Now, most of these should strike you as examples of selection bias at best, downright fudging at worst (especially when completely arbitrary units of measurement (time an space) are involved). Alas, a good part of this noise was started by one of my literary heroes, the late great Robert Anton Wilson, the man who helped bring the world’s attention to nothing less than…
The Illuminati(!)
Now, I’m not going to sell you on Mr. Wilson’s Magnum Opus; all I can say is that some people learned everything they needed to learn in Kindergarten, while I had to wait until I read Cosmic Trigger. The point is that Wilson makes a great deal out of the number 23:
The 23 enigma is spelled out in:
- Robert Anton Wilson and Robert Shea’s The Illuminatus! Trilogy
- Wilson’s Cosmic Trigger I: The Final Secret of the Illuminati
- Principia Discordia (the holiest unholy book ever written, probably influenced by Wilson, definitely promoted by him); also known as How I Found the Goddess and What I Did To Her When I Found Her.
Principia Discordia claims that “All things happen in fives, or are divisible by or are multiples of five, or are somehow directly or indirectly appropriate to 5″—this is referred to as the Law of Fives (see Starbuck’s pebbles). The 23 enigma is regarded as a corollary of the Law of Fives because 2 + 3 = 5 (this line of thinking pervades Kabbalah and other esoteric schools of thought; the summation of numeric values can be extended to words, at which point it is referred to as Gematria)
23 can be considered lucky, unlucky, sinister, strange, sacred to the goddess Eris, or as an instantionated value by the trans-dimensional deities of the Cthulhu Mythos…(they’re constantly trying to immanentize the eschaton, which is really hazardous to non-Utopian entities across the universe.)
*
The 23 ‘enigma’ can be seen as an example of apophenia, selection bias, and/or confirmation bias.
Them’s be some mighty big words…
Let’s work backwards:
Confirmation Bias: going ‘Aha!’ when you see what you want to see.

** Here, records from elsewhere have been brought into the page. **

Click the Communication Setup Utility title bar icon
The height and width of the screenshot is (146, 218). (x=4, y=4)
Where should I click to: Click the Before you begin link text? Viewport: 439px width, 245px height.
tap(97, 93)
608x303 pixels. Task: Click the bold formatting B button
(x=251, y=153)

Selection Bias: the magical ability to only see what what you want to see.
Apophenia: what scientists use to describe Synchronicity, the same way doctors say ‘Placebo’ to describe the Mind’s ability to effect Matter (specifically Body); i.e. the tendency to perceive a connection or meaningful pattern between unrelated or random things, which, when left unchecked, gives rise to all kinds of spirited beliefs. However as psychologist Carl Jung and physicist Wolfgang Pauli noted, these events can also be described as follows: the simultaneous occurrence of events which appear significantly related but have no discernible causal connection, emphasis on discernible. This is what they meant with the word Synchronicity.

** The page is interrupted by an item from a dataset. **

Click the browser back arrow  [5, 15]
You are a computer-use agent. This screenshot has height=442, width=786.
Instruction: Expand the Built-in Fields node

Wilson, of course, was in on the joke (as were members of the band the Police):
When you start looking for something you tend to find it. This wouldn’t be like Simon Newcomb, the great astronomer, who wrote a mathematical proof that heavier than air flight was impossible and published it a day before the Wright brothers took off. I’m talking about people who found a pattern in nature and wrote several scientific articles and got it accepted by a large part of the scientific community before it was generally agreed that there was no such pattern, it was all just selective perception.
To wit, all Wilson thinks we need to find patterns is “sufficient cleverness”.
*
And the take away?
The take away comes in the next installment:
Because 22, not 23, is the Magic Number…
When in doubt, ask Uncle Bob.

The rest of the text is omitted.